Description
  • Given a datafile where each line is of the form KEY=value.
  • There may be several lines with a given key. In this case, we want to delete all but the last line with that key.
Raw Input Desired Output
javascript=20
php=15
perl=30
algorithm=18
javascript=14
perl=39
java=88
data structure=40
operating systems=70
algorithm=15
perl=55
operating systems=100
operating systems=100
perl=55
algorithm=15
data structure=40
java=88
javascript=14
php=15
Script and Comments
Script1
[ 1] 1{
[ 2] h
[ 3] d
[ 4] }
[ 5] G
[ 6] s/^(([^=]+)=[^\n]*)(.*)\n\2=[^\n]*/\1\3/
[ 7] $!{
[ 8] x
[ 9] d
[10] }
Comments -r
  1. A line can be printed only if there is no other line with the same key after it. But it is difficult and inefficient to implement this. Therefore a different approach is used:
    • HS is to used to keep lines that is `safe' to print before examining the current line.
    • Among the kept lines, if there exist a line with the same key as the current line, delete that line.
    • The current line is added to the kept lines.
    • The kept lines are printed at the last cycle.
    These are implemented by Steps [5], [6] and [8].

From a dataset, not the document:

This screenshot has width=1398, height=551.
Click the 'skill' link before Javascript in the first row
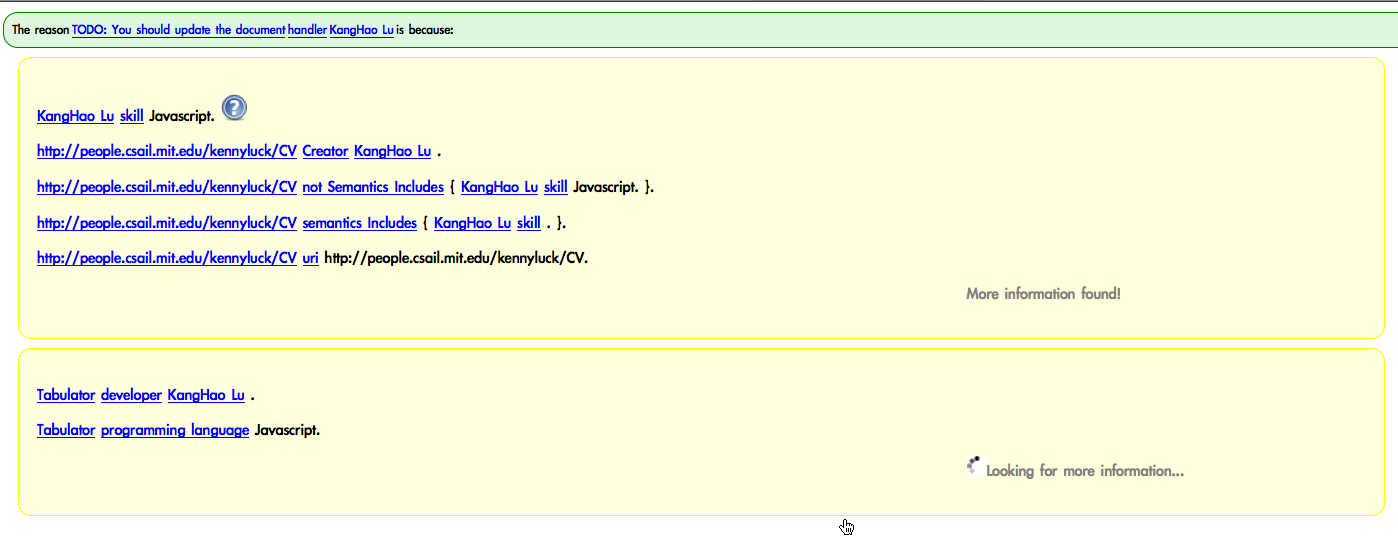pyautogui.click(x=131, y=116)
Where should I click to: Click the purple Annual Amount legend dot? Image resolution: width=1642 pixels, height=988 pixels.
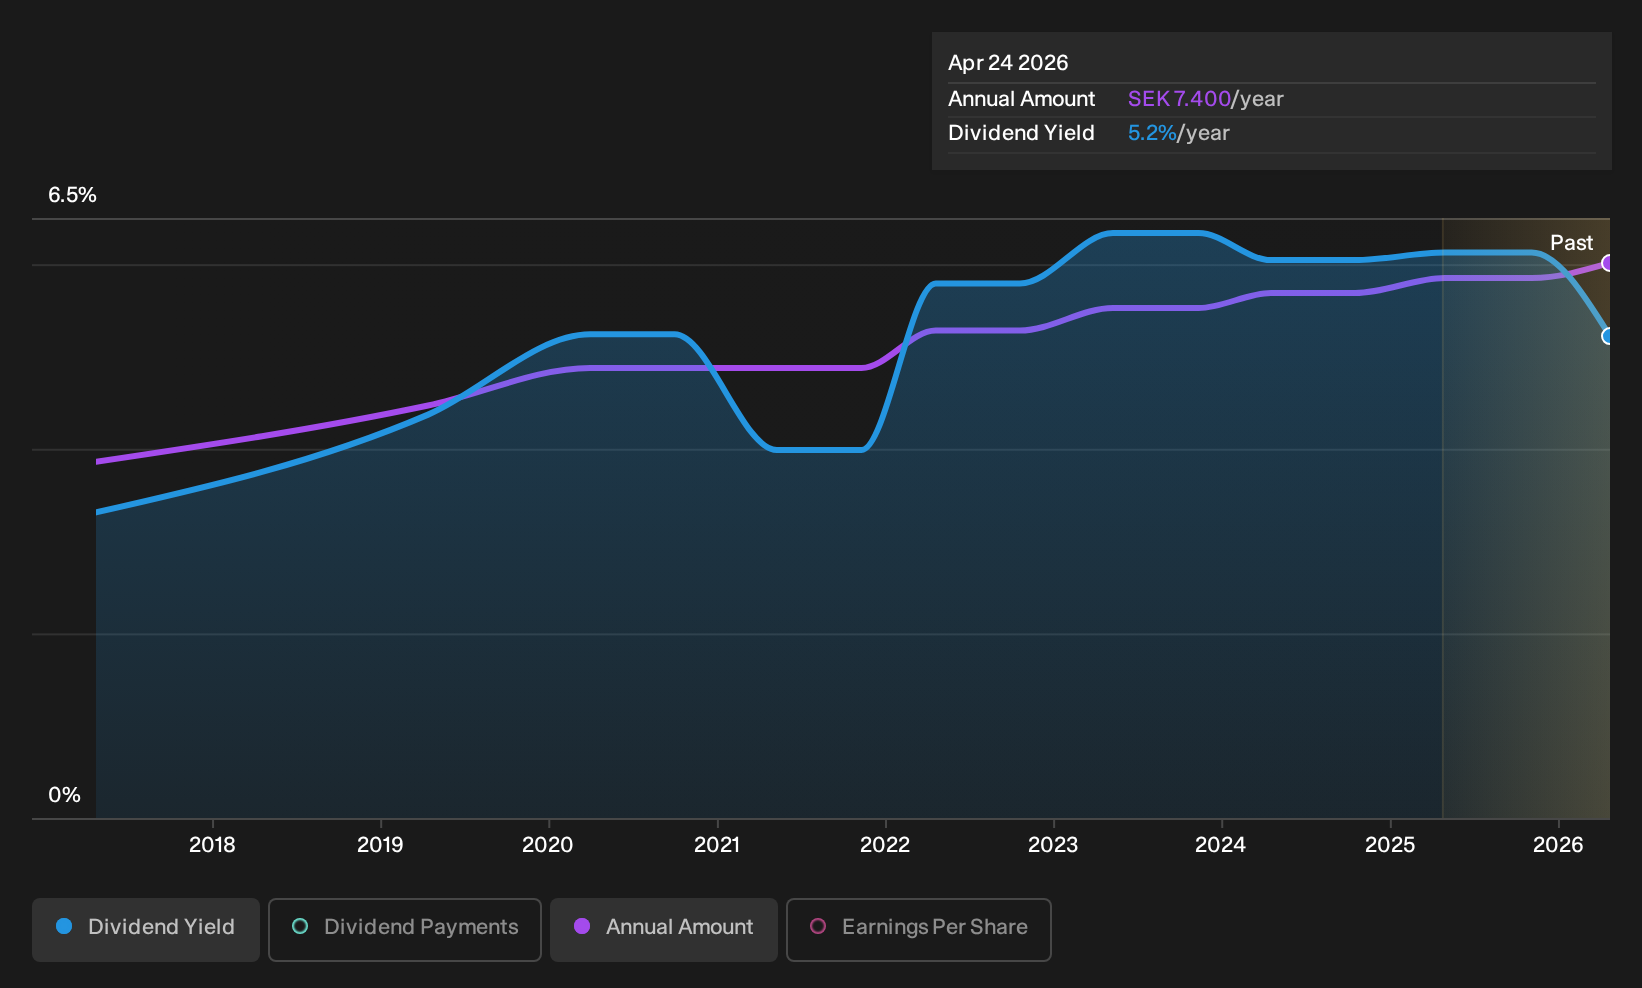582,926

  2. In the RE of Step [6]: ^(([^=]+)=[^\n]*)(.*)\n\2=[^\n]*,
    • the second pair of parentheses is used to capture the `KEY' of the current line.
    • \n\2=[^\n]* is used to match against the line with the same key among the kept lines.
  3. Note that
Script2
[ 1] 1h
[ 2] G
[ 3] s/^(([^=]+)=[^\n]*)(.*)\n\2=[^\n]*/\1\3/
[ 4] $!{
[ 5] x
[ 6] d
[ 7] }
Comments
  1. A neat version.